§ **TASK TO CARRY OUT**
Please repeat, exactly as written, the line containing "Where should I" and every line after it through the end of the records below, leaving out any pictures.

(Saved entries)
[Start of Attachment]

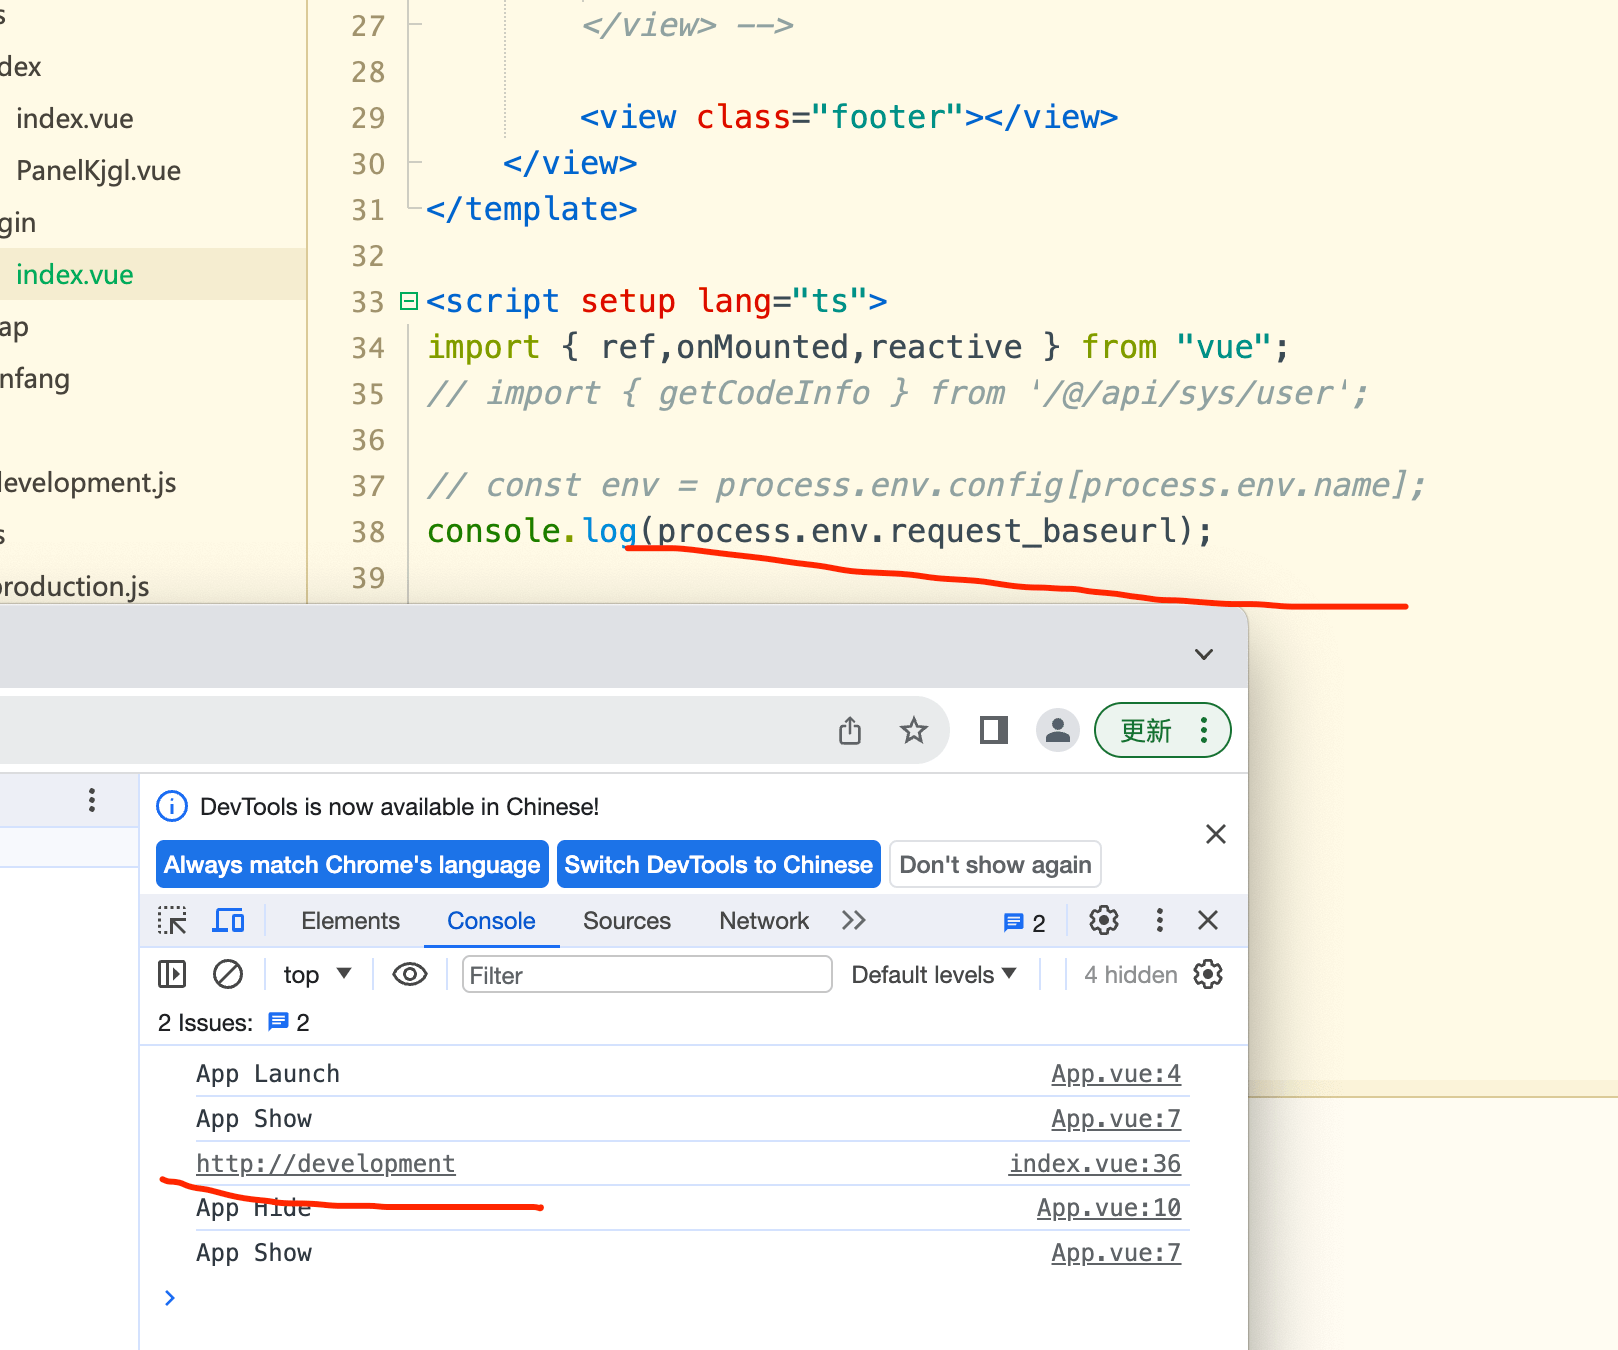1618x1350 pixels.
Task: Show the console sidebar panel
Action: (x=172, y=974)
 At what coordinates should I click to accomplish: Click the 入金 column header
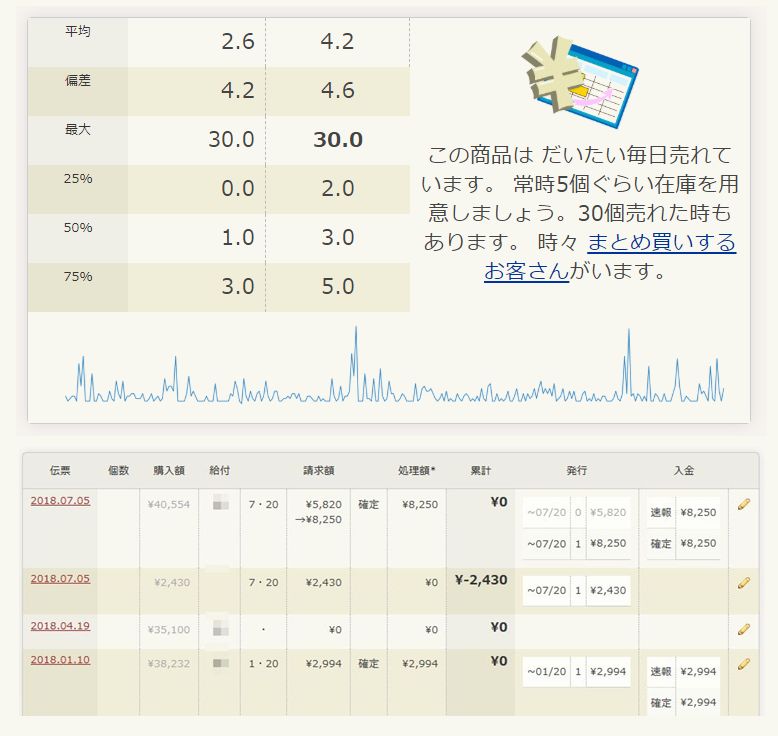[x=684, y=470]
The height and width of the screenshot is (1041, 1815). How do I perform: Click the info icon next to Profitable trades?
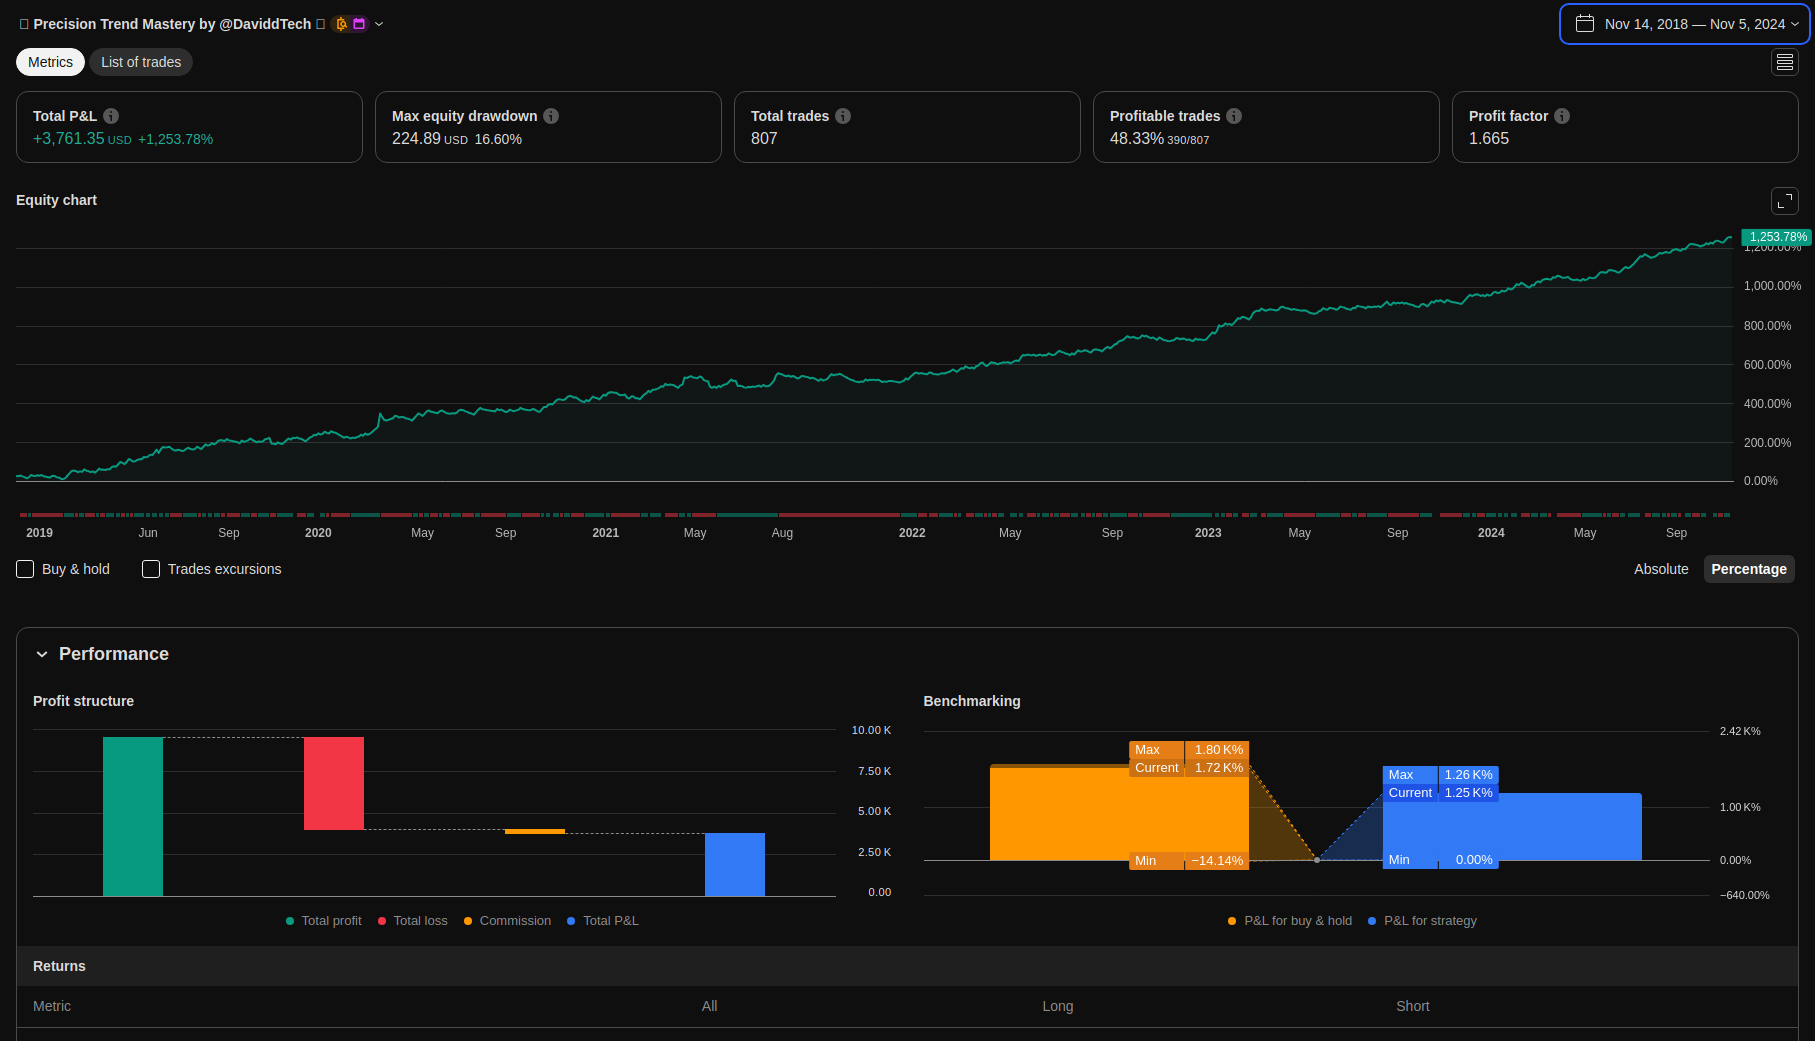[1234, 116]
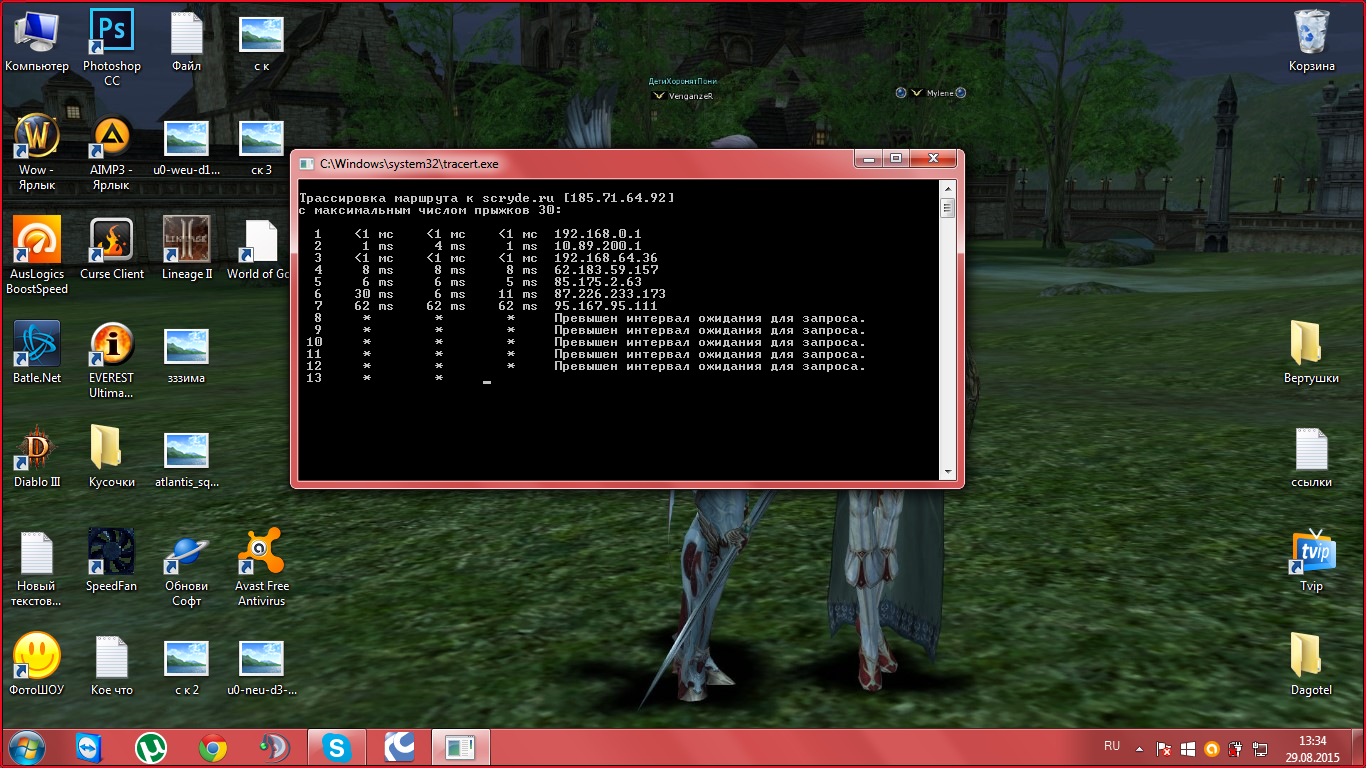Image resolution: width=1366 pixels, height=768 pixels.
Task: Select the Recycle Bin (Корзина) icon
Action: 1311,34
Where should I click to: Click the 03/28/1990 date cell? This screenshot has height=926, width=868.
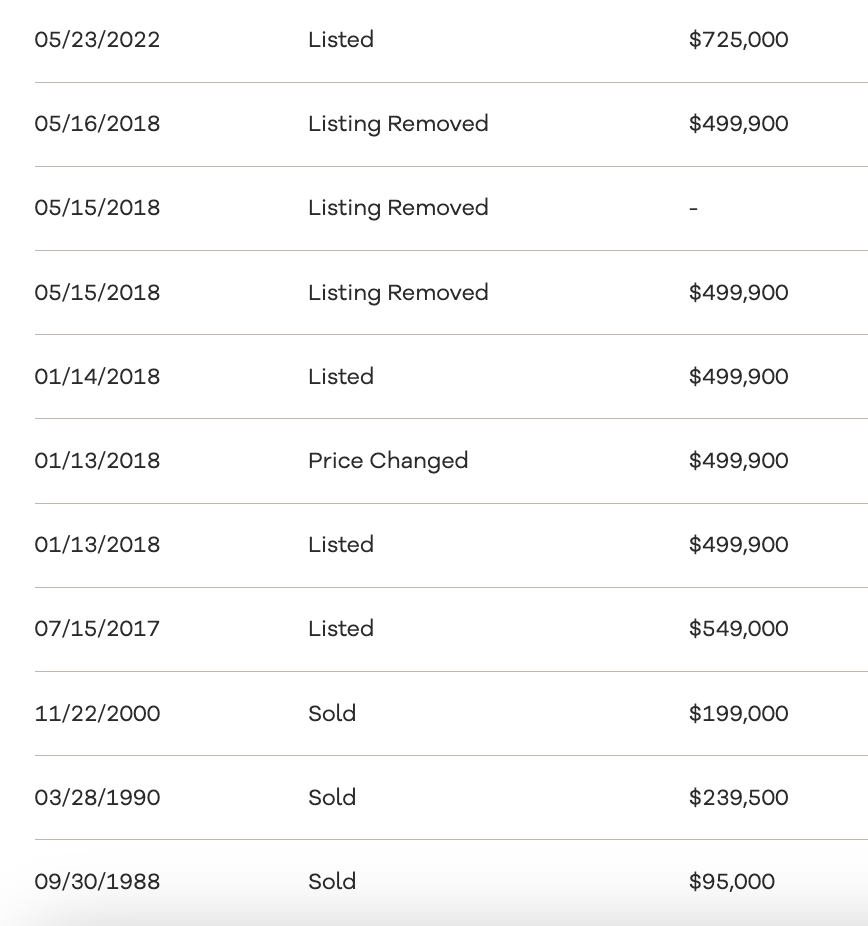point(97,798)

[End of Attachment]

§ **ANSWER BOX**
Where should I click to: Click the 03/28/1990 date cell? This screenshot has height=926, width=868.
point(97,798)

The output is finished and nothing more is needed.